Вскоре по трапу спустился здоровенный солдат с поседелой, но довольно густой бородой, в кирзовых сапогах, брюках из хлопчатки и ватнике защитного цвета. На голове шапка из искусственного меха с зеленой жестяной звездочкой. За ним спустился и Дорофей. Он сказал:

— Везет нам сегодня на гостей! Узнаете этого бородача?

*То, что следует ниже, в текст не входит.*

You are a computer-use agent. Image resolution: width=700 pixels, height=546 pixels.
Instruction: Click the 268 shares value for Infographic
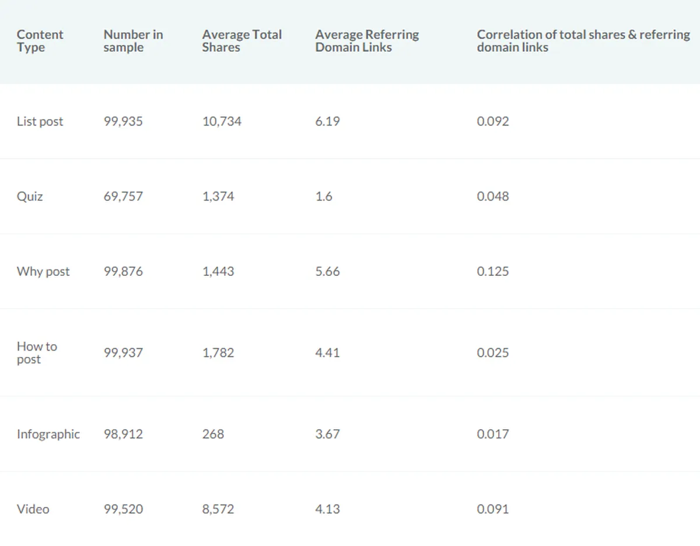(213, 434)
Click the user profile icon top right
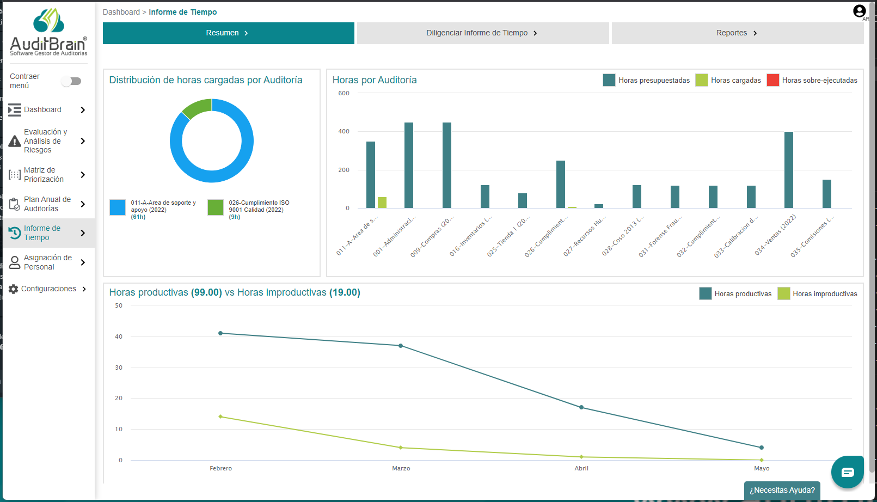Viewport: 877px width, 502px height. pos(858,10)
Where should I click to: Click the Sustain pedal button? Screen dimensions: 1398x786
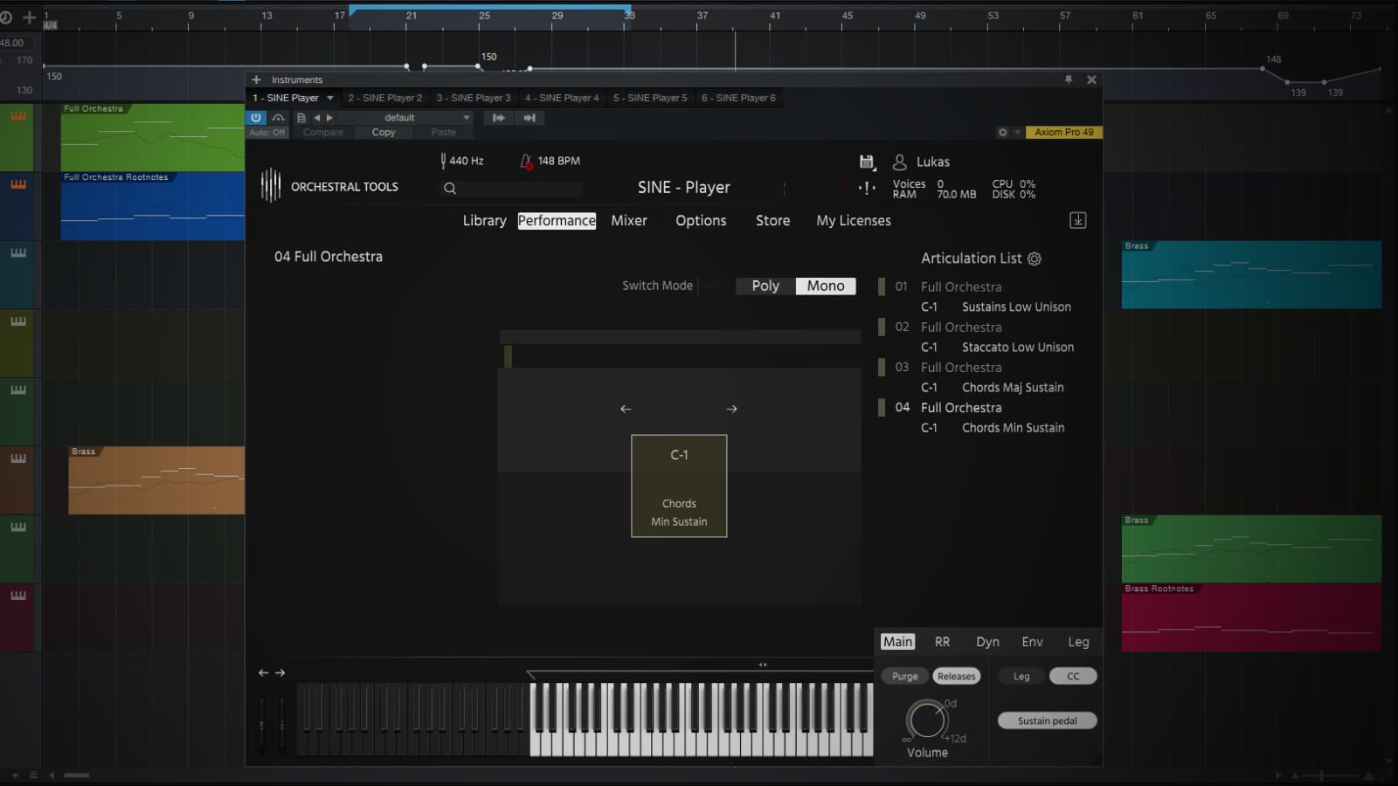pos(1047,720)
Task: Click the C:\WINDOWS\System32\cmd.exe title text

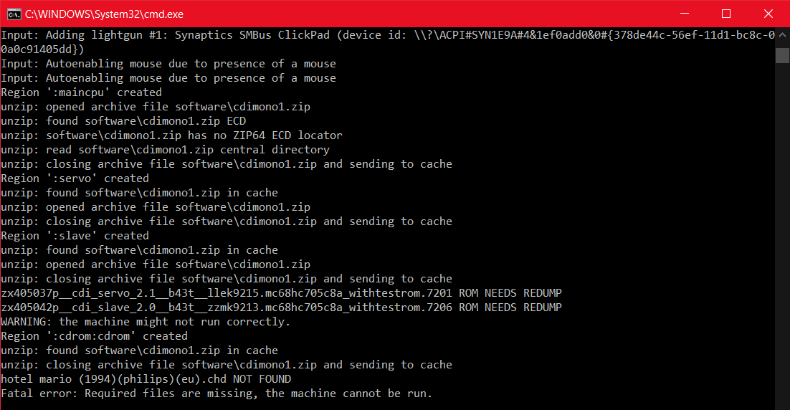Action: (x=104, y=14)
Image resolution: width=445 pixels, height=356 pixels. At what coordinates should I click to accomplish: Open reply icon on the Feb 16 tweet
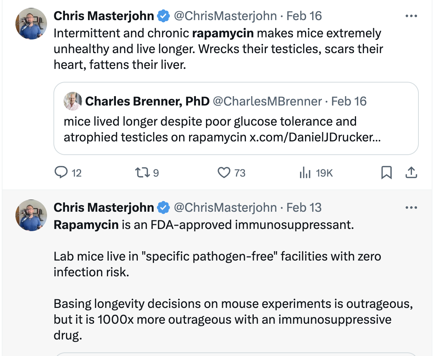(x=61, y=173)
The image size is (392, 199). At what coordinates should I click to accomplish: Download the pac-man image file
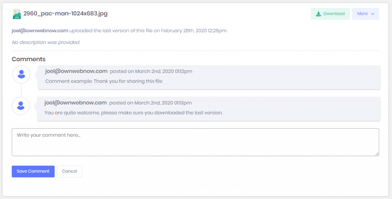click(330, 14)
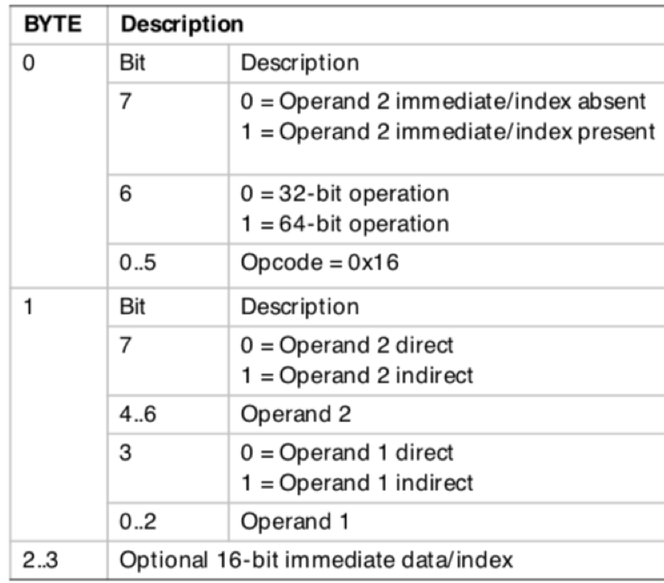Select 'Optional 16-bit immediate data/index' text
Screen dimensions: 664x583
[316, 560]
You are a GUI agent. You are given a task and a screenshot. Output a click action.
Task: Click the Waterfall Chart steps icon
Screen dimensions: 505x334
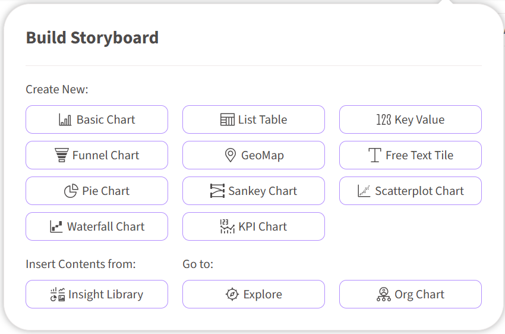click(x=56, y=226)
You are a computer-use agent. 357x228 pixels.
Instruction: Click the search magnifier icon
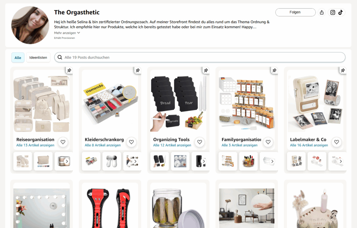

— Как не узнать бывшего хозяина Унды! — присмотревшись, отозвался Андрей. — Ряхин! Вавила Дмитрич. Откуда бог послал?

Вавила остановился в тесном проходе, и когда глаза привыкли к слабому свету, сочащемуся из иллюминаторов, стал здороваться.

— Тебя, Андрюха, помню. А вот этого капитана не знаю. Он что, тоже из Унды?

— Из Унды, — сказал Дорофей. — Мальгиных помнишь? Это младший сын покойного Елисея.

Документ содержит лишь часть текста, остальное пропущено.